WORK REQUEST |
Where a line of the data below has the string "dropdown", copy that line.

Records from a dataset
Start of Block
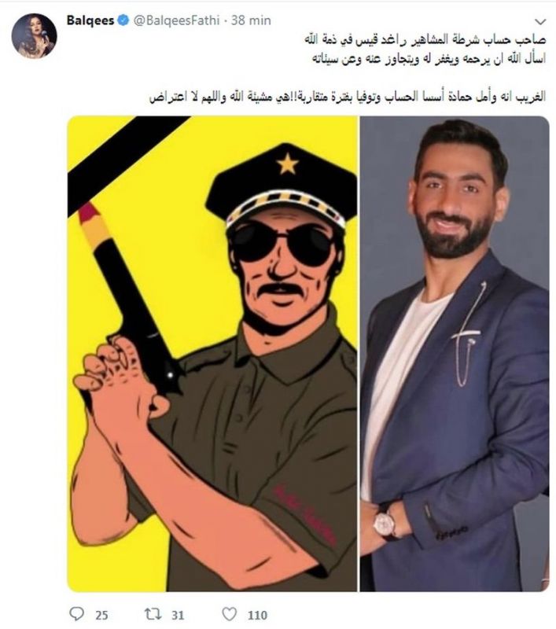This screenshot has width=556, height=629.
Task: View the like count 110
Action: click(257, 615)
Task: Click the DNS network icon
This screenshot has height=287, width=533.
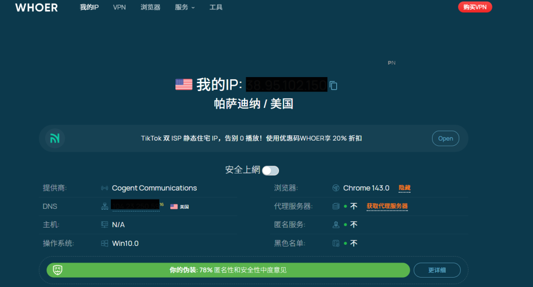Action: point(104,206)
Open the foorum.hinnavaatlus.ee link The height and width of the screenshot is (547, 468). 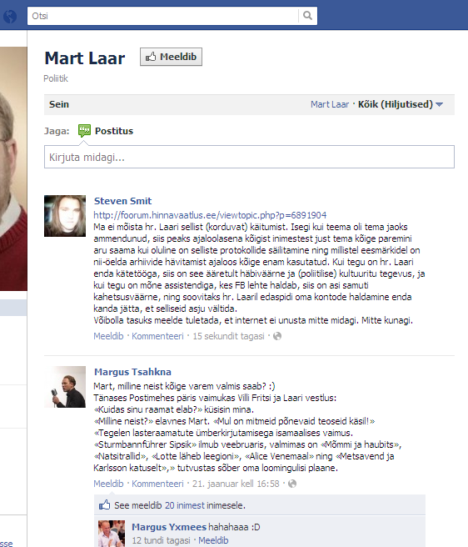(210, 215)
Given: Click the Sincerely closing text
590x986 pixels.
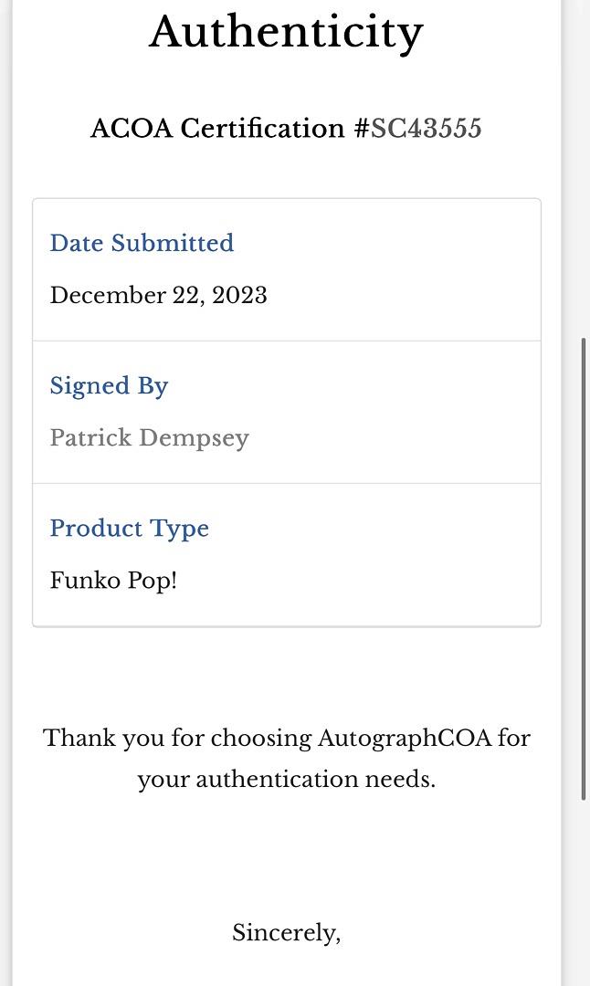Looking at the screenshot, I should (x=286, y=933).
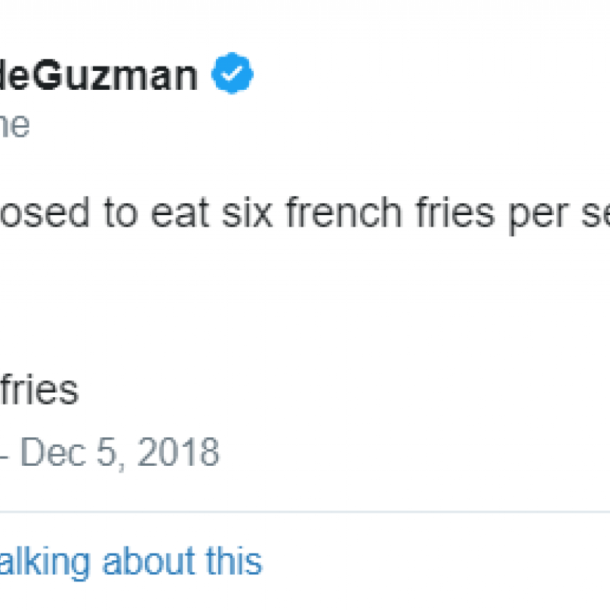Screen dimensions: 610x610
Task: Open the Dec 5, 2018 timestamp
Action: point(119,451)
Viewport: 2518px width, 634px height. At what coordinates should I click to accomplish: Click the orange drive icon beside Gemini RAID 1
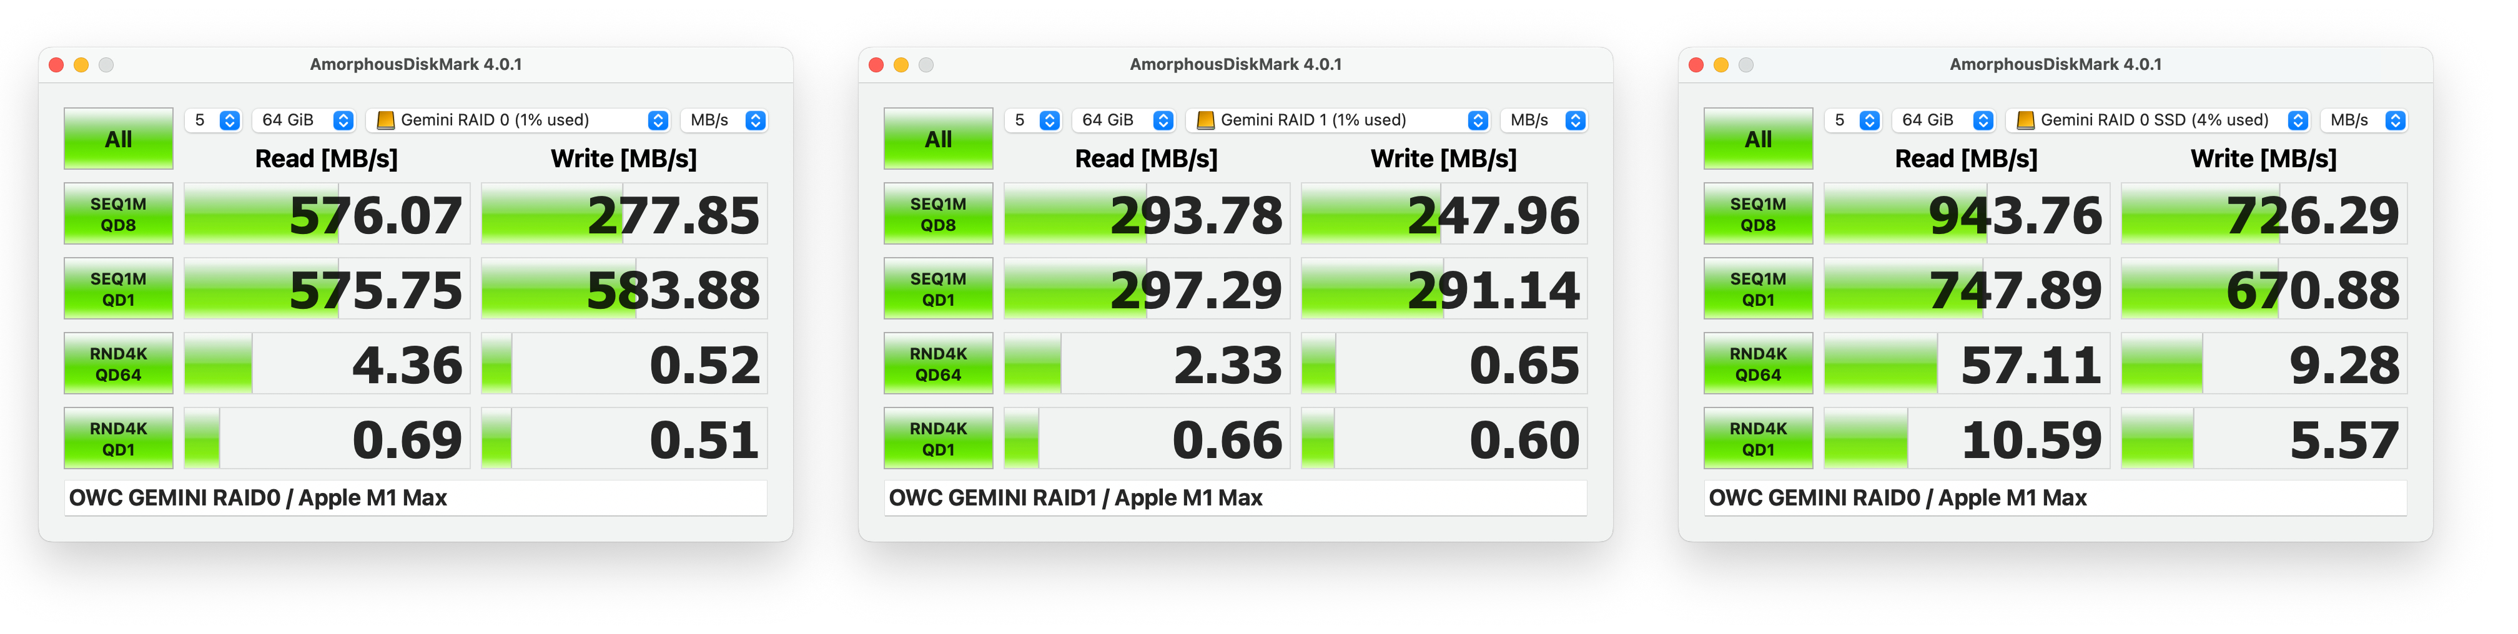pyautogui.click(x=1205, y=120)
End of Block
Start of Block
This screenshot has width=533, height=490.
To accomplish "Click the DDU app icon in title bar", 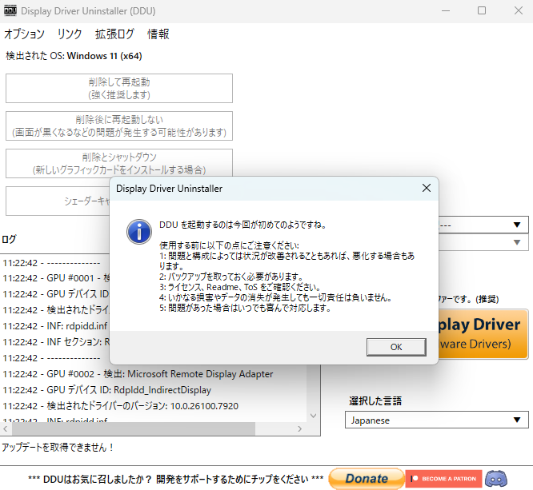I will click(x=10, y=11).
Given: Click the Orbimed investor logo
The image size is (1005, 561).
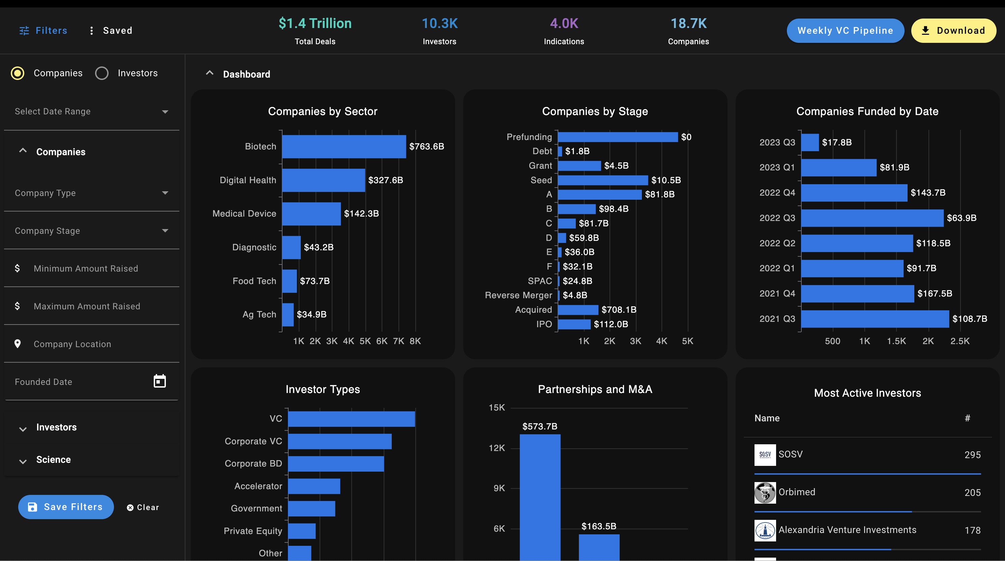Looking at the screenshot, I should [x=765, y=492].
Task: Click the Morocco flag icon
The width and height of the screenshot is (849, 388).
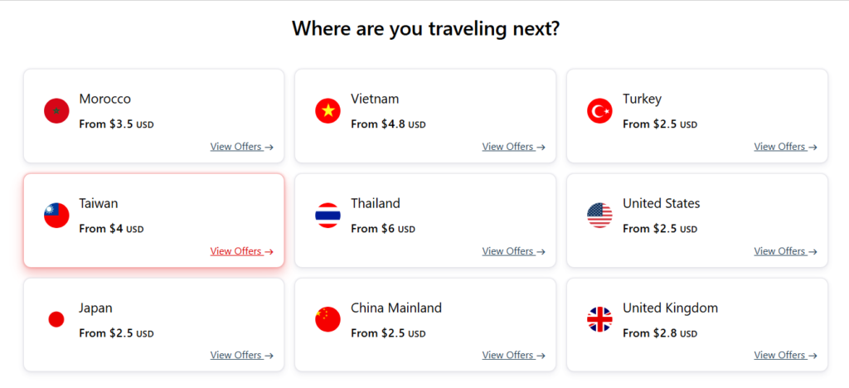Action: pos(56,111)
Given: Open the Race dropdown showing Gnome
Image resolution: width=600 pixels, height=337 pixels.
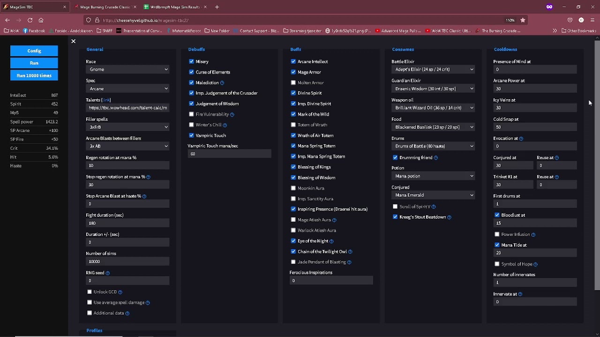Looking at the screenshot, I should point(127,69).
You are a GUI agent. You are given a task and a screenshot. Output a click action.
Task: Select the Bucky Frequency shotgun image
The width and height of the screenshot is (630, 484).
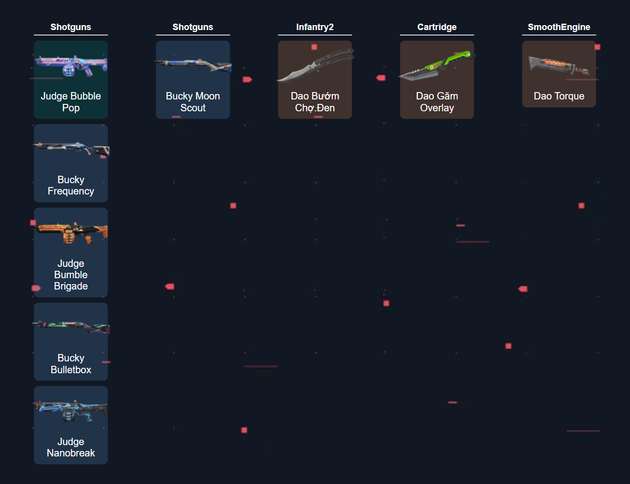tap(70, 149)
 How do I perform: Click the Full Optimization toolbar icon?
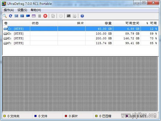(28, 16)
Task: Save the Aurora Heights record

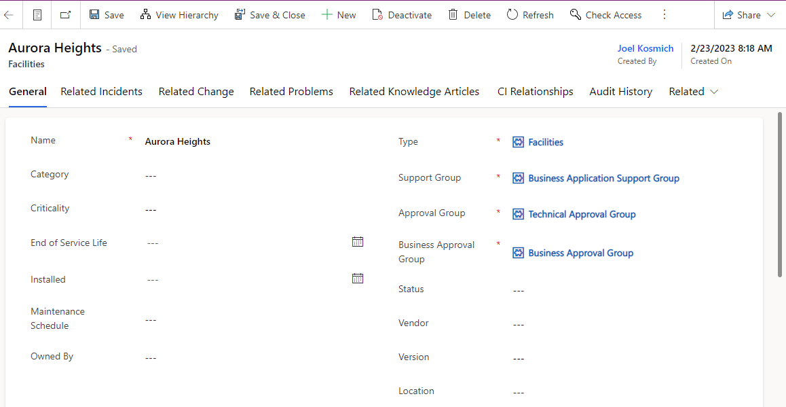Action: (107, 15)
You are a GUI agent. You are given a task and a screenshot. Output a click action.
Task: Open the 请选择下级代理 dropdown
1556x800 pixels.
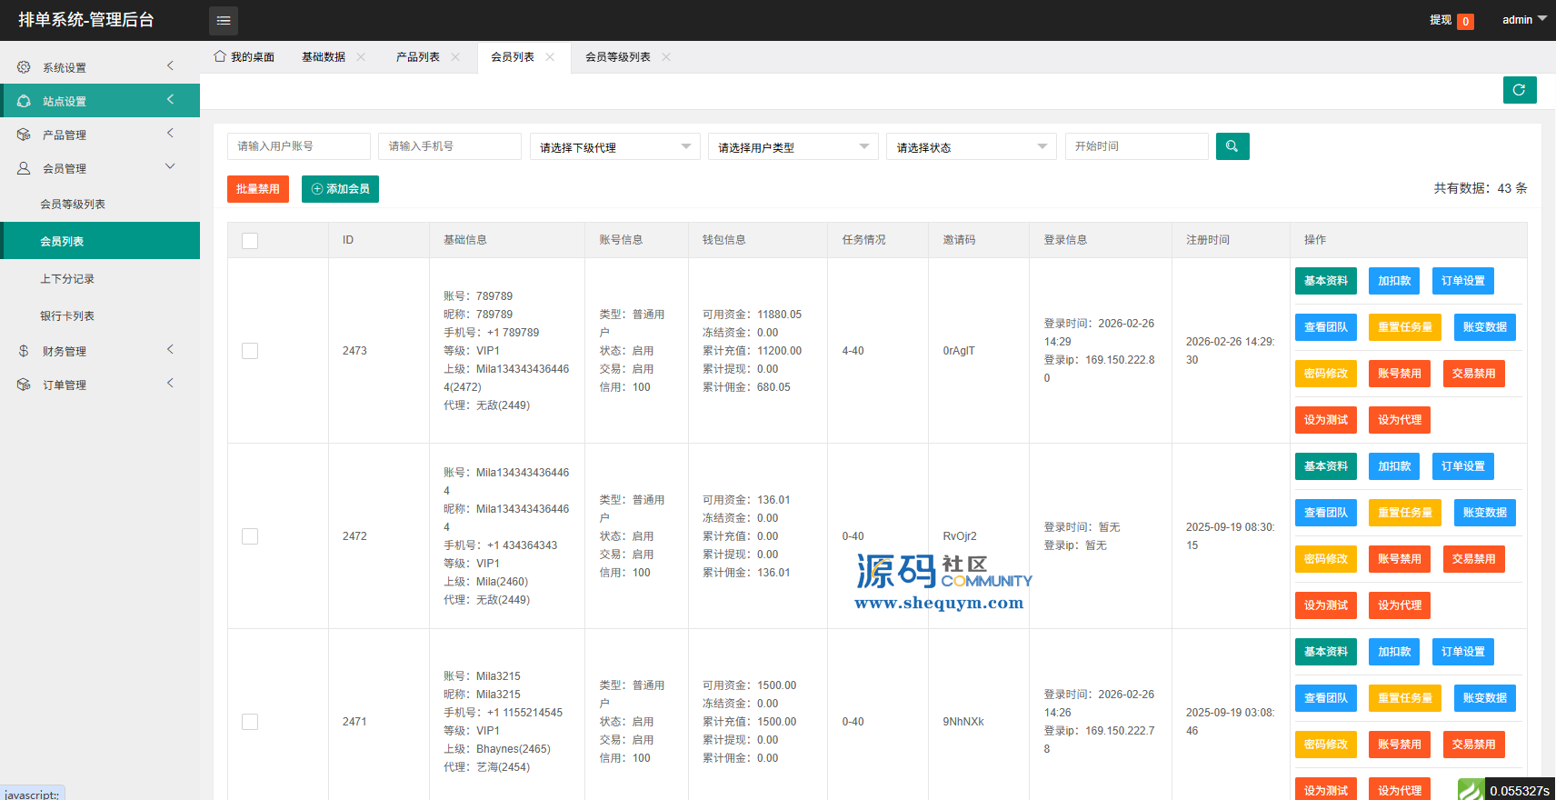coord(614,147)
End of Block
ANSWER BOX |
Given: Open the Race dropdown showing Gnome
Task: Open the 请选择下级代理 dropdown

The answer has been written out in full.